Wherefore, opening, among my unexamined books, Roger Ascham’s Scholemaster, printed by John Daye, dwelling over Aldersgate, An. 1571, just at the page where he gives the original account of the thing as it happened, I stopped in my unpacking to decipher the black letter of it with attention; which, by your leave, good reader, you shall also take the trouble to do yourself, from this, [[171]]as far as I can manage to give it you, accurate facsimile of the old page. And trust me that I have a reason for practising you in these old letters, though I have no time to tell it you just now.

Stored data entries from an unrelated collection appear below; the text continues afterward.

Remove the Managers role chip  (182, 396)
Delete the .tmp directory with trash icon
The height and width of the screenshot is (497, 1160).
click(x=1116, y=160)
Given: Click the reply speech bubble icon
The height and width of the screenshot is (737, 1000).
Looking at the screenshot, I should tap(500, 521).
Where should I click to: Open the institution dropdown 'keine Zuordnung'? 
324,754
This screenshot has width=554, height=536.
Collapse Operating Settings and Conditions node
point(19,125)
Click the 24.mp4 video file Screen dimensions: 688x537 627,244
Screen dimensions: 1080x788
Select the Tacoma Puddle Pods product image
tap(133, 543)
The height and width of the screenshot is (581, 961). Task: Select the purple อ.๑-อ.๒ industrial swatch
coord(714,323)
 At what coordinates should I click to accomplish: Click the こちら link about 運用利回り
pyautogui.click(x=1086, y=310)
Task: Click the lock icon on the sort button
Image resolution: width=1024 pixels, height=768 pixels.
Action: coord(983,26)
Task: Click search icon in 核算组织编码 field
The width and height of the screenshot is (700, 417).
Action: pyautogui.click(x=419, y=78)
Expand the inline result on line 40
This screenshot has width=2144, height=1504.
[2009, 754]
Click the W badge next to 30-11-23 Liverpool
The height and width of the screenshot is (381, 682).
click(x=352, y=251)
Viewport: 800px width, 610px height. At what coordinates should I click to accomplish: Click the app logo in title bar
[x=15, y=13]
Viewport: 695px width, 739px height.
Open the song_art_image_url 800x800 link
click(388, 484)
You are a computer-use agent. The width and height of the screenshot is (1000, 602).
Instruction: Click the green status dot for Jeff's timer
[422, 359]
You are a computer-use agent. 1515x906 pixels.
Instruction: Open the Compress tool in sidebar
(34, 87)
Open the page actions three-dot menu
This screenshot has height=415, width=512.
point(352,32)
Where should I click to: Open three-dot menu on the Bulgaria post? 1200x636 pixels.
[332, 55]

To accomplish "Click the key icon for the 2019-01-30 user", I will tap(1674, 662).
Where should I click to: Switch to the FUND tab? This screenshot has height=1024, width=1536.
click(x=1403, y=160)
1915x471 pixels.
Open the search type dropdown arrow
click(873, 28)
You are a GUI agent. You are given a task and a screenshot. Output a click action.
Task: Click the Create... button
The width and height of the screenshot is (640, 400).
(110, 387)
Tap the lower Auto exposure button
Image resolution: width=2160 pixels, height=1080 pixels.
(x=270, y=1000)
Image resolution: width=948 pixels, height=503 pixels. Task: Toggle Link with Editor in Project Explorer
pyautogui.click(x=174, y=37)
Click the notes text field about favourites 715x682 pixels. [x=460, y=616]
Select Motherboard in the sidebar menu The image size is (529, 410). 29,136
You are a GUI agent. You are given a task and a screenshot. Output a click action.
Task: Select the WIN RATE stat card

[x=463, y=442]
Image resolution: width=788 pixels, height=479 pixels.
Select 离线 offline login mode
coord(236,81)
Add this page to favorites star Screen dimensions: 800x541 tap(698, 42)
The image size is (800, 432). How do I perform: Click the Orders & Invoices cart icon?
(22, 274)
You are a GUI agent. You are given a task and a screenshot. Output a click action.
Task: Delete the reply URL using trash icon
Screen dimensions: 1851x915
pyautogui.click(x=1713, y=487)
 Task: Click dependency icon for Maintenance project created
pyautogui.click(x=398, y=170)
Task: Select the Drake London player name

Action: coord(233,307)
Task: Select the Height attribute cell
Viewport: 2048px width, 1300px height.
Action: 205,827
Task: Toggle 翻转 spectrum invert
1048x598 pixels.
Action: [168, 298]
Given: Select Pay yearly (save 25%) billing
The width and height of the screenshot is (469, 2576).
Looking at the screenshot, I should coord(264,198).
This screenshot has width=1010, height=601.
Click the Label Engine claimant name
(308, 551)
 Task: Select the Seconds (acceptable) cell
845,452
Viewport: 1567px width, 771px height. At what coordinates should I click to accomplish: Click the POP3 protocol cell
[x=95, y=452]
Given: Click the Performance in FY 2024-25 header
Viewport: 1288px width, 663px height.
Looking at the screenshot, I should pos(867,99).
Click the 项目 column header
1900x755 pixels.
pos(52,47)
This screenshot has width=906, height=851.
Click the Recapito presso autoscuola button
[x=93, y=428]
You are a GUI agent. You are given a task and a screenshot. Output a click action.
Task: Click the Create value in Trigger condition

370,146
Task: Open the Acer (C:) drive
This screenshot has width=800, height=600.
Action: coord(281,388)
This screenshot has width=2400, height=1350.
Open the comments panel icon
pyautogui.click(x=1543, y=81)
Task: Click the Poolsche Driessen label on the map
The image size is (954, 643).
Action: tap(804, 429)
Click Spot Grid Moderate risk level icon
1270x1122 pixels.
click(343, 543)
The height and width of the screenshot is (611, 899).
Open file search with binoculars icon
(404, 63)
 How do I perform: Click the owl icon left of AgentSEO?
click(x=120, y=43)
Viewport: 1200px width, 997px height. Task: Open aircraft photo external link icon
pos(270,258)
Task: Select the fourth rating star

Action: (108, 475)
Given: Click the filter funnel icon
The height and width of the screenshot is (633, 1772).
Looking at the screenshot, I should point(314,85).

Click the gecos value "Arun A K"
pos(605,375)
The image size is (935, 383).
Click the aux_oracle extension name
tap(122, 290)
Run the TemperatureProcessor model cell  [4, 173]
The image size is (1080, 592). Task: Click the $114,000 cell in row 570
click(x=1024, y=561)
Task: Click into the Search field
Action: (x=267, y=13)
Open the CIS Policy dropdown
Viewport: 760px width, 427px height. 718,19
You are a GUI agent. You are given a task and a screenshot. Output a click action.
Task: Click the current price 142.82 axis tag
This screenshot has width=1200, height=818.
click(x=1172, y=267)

“And one example, whether love or feare doth worke more in a childe for vertue and learning, I will gladly report: which may bee heard with some pleasure, t̄ followed with more profite. Before I went into Germanie I came to Brodegate in Leicestershire, to take my leave of that noble Lady Jane Grey, to whom I was exceeding much beholding. Her parentes, the Duke and the Dutchesse, with all the householde, Gentlemen and Gentleweemen, were hunting in the Parke: I found her in her chamber, reading Phædon Platonis in Greeke, t̄ that with as much delite, as some gentleman would read a mery tale in Bocase. After salutation, and duetie done, with some other talk, I asked her, why shee would leese such pastime in the Parke? Smiling shee answered mee: I wisse, all their sport in the Parke, is but a shadow to that pleasure yͪ I finde in Plato: Alas, good folke, they never felt what true pleasure ment.”
Thus far, except in the trouble of reading black letters, I have given you nothing new, or even freshly old. All this we have heard of the young lady a hundred times over. But next to this, comes something which I fancy will be unexpected by most of my readers. For the fashion of all literary students, catering for the public, has hitherto been to pick out of their author whatever bits they thought likely to be acceptable to Demos, and to keep everything of suspicious taste out of his [[172]]dish of hashed hare. Nay, ‘he pares his apple that will cleanly eat,’ says honest George Herbert. I am not wholly sure, however, even of that; if the apple itself be clean off the bough, and the teeth of little Eve and Adam, what teeth should be, it is quite questionable whether the good old fashion of alternate bite be not the method of finest enjoyment of flavour. But the modern frugivorous public will soon have a steam-machine in Covent Garden, to pick the straw out of their strawberries.
In accordance with which popular principle of natural selection, the historians of Lady Jane’s life, finding this first opening of the scene at Brodegate so entirely charming and graceful, and virtuous, and moral, and ducal, and large-landed-estate-ish—without there being the slightest suggestion in it of any principle, to which any body could possibly object,—pounce upon it as a flawless gem; and clearing from it all the objectionable matrix, with delicate skill, set it forth—changed about from one to another of the finest cases of velvet eloquence to be got up for money—in the corner shop—London and Ryder’s, of the Bond Street of Vanity Fair.